Hoofdstuk 25: In de Groene Vallei


In twee dagen bereikten Joris en Resi met kabouter Rompelpot de Groene Vallei. Daar ging de tocht verder door het vlakke land. Zoals de kinderen al in de bol hadden gezien, was de vallei waar ze nu doorheen trokken, heel erg groen. Er waren bossen met hoge bomen, en weiden waar het gras dicht op elkaar groeide. Ook waren er heel veel kleine rivieren waarin het water met veel geraas stroomde. De vallei was bewoond. De velden zagen er onderhouden uit en er graasden koeien en schapen. Ook zagen ze regelmatig dorpjes van hutjes en huisjes. Doordat de kinderen nog altijd 's nachts reisden, kwamen ze op hun tocht nauwelijks iemand tegen. En als ze soms iemand tegen kwamen, liepen ze hem zo snel mogelijk voorbij. Ze wisten niet of de mensen hier aardig waren of niet. En ook niet hoe ze op hun zouden reageren!
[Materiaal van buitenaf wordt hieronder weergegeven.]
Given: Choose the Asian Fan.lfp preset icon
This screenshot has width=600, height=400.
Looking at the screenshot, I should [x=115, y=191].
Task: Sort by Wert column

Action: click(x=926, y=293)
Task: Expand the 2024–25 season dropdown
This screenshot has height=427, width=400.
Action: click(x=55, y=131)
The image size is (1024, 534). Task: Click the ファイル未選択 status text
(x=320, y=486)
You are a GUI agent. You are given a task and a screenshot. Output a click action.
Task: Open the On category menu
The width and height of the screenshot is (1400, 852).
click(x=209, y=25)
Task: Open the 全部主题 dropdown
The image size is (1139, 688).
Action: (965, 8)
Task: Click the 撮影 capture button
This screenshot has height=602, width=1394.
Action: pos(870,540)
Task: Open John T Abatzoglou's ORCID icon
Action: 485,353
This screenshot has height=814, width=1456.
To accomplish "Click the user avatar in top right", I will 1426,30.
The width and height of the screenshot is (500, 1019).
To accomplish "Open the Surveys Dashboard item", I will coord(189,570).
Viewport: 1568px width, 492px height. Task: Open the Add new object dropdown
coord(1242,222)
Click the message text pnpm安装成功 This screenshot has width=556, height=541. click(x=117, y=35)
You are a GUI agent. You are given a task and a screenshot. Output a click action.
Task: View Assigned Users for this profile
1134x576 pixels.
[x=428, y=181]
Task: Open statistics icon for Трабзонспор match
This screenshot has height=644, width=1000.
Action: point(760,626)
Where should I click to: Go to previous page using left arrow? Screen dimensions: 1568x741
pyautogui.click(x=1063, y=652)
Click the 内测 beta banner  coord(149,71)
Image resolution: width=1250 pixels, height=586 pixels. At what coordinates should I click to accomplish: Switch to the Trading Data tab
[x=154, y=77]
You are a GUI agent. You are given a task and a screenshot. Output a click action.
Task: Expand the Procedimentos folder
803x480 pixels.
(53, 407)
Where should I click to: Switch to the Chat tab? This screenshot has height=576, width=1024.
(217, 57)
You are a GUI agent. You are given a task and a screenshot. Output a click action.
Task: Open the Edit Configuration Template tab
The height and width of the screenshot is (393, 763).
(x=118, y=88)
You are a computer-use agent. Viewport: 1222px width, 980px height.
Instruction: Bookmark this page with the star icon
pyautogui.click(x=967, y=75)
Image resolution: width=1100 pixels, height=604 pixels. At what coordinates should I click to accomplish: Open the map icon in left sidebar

Joris en Resi hadden immers nog steeds hun eigen, westerse, kleding aan, en hun gezichten waren verminkt door de ruine van Abaron. Ze konden zich voorstellen dat de mensen niets van hun zouden moeten hebben.

De kinderen hadden honger. Na zo veel dagen appels te hebben gegeten, kwamen die dingen nu hun de keel uit. Ze plukten daarom maar van de groenten die ze soms op de velden zagen staan. Ze wisten dat het niet netjes was, maar ze deden het maar toch. Ook haalden ze soms wat aardappels naar boven om te eten. Ze troostten zich met de gedachte dat ze de rechtmatige eigenaars er op een dag wel voor zouden vergoeden, maar Joris en Resi wisten nu nog niet hoe.
Zo trokken de twee kinderen met de kikker door de vallei. Elke dag kwamen ze een stukje verder. En elke dag kwamen de toppen van de Witte-bergen een stukje dichterbij.

Joris en Resi zouden bijna de hele vallei hebben doorkruist, zonder ook maar iemand gesproken te hebben, als er niet ineens wat vervelends was gebeurd. Het begon te regenen! En niet zo maar een klein buitje, maar een hele stortbui die uren duurde.
Tussen de twee gebergten kon bewolking maar moeilijk weg. En dus bleef de bui hangen, en liet al zijn water op de vallei vallen. De kinderen snapten nu waarom de vallei zo groen was. Dit gebeurde vast vaker! Maar voor nu was het heel vervelend. Want Joris en Resi vonden geen schuilplaats en ze werden doornat.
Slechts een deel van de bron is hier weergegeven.